You might find that LIV just puts the game over its frametime budget, making it feel significantly worse, which is why we advise anyone filming with LIV to lower the HMD’s render resolution in order to get a smoother result overall. This will not affect the resolution of the LIV output as LIV captures footage from its own camera, rather than from what your HMD sees. High Impact
- Double-check that your SteamVR render resolution is on Custom and set to 100%. You typically don’t want to be supersampling when using LIV (although you technically could, with the right hardware), but you especially don’t want to let SteamVR auto-supersample for you as its algorithm doesn’t account for LIV running alongside your game.
- Lower LIV’s target resolution. This is the resolution LIV will be rendering at and has a significant impact on performance.
- Set the vrserver, vrcompositor, vrmonitor, and OBS processes to high priority in Windows Task Manager → Details.
- Change the encoder in OBS from x264 to NVENC. This greatly reduces the load on your CPU.
- If you’re using Streamlabs OBS (SLOBS) to capture the LIV output, consider switching to regular OBS as SLOBS’ CPU usage is significantly higher.
- Make sure you use “Game Capture” to capture the LIV output window as it is the most performant capture option. From most performant to least: Game Capture > Window Capture >>> Display Capture.

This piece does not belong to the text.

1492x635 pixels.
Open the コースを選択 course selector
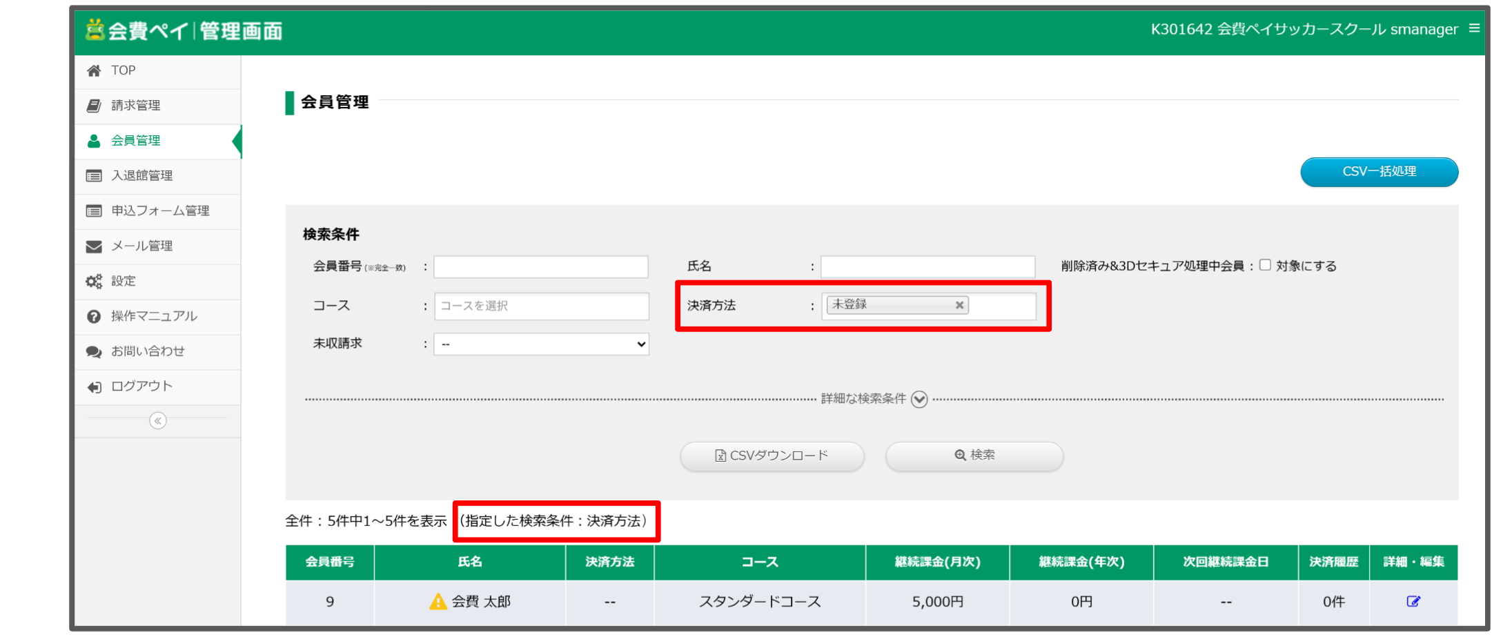tap(540, 306)
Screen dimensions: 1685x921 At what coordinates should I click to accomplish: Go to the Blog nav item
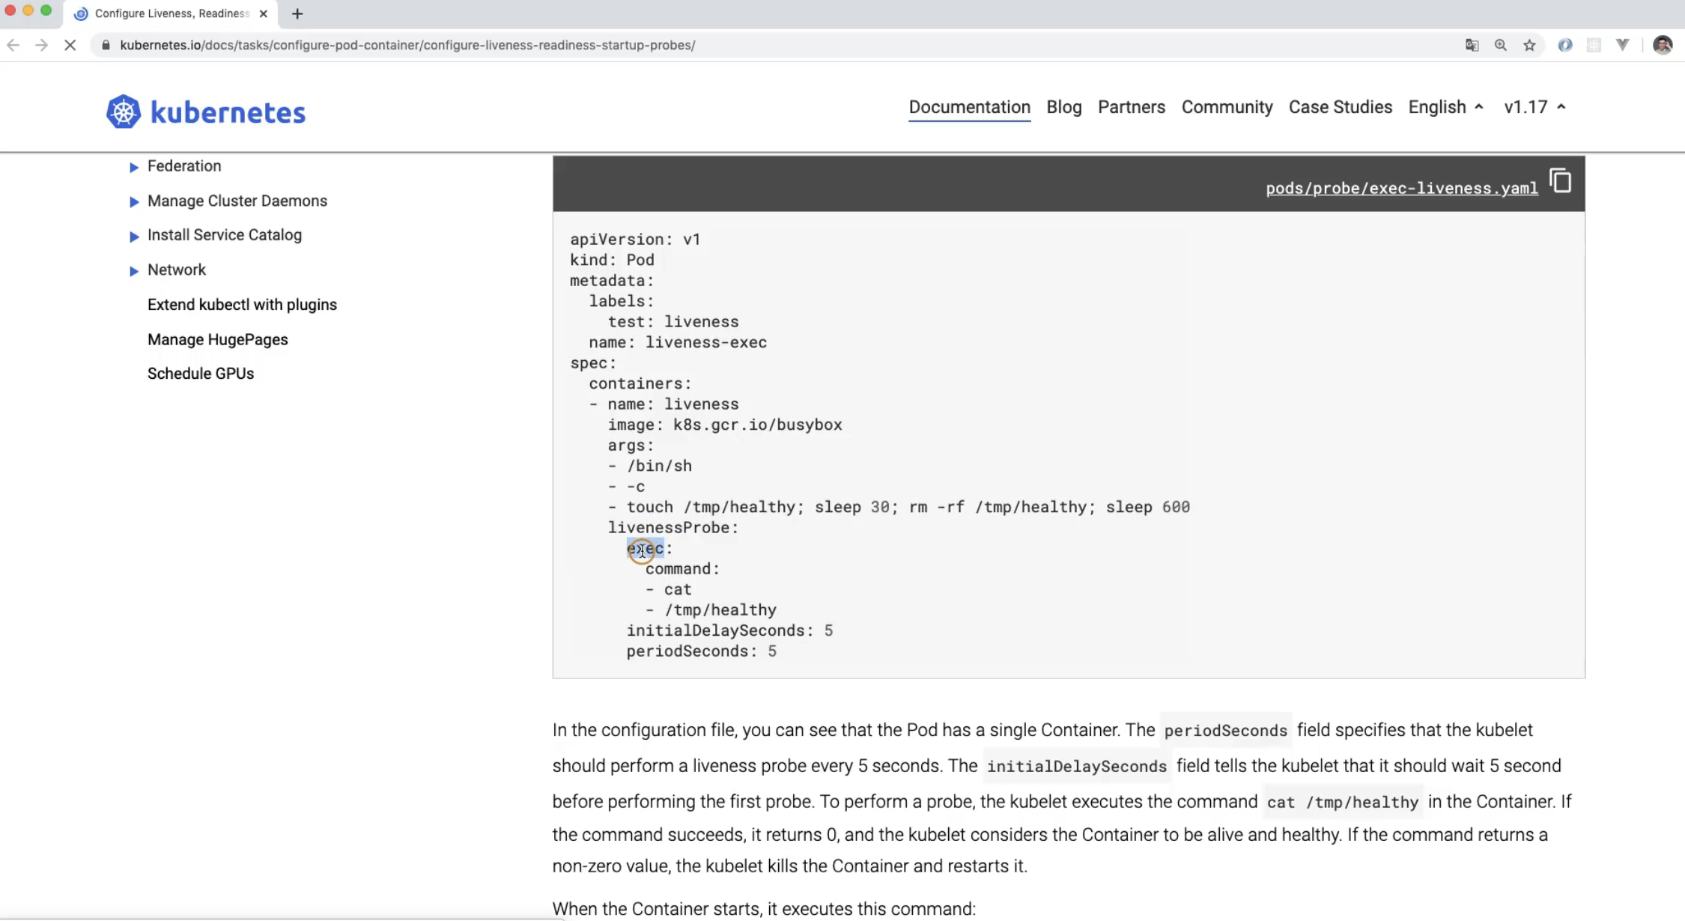[1063, 107]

- If you’re using a Kinect as a camera source, ChromaFree (our tool for background removal) is a bit heavy on your CPU/GPU and is still undergoing some optimization on our end.
- An unoptimized avatar will cause some extra load. You can test this by switching between your avatar and one of the default LIV ones. While not directly related to performance, storing an excessive amount of avatars can cause extremely long compositor loading times (we’ve had reports of it taking up to 1 minute).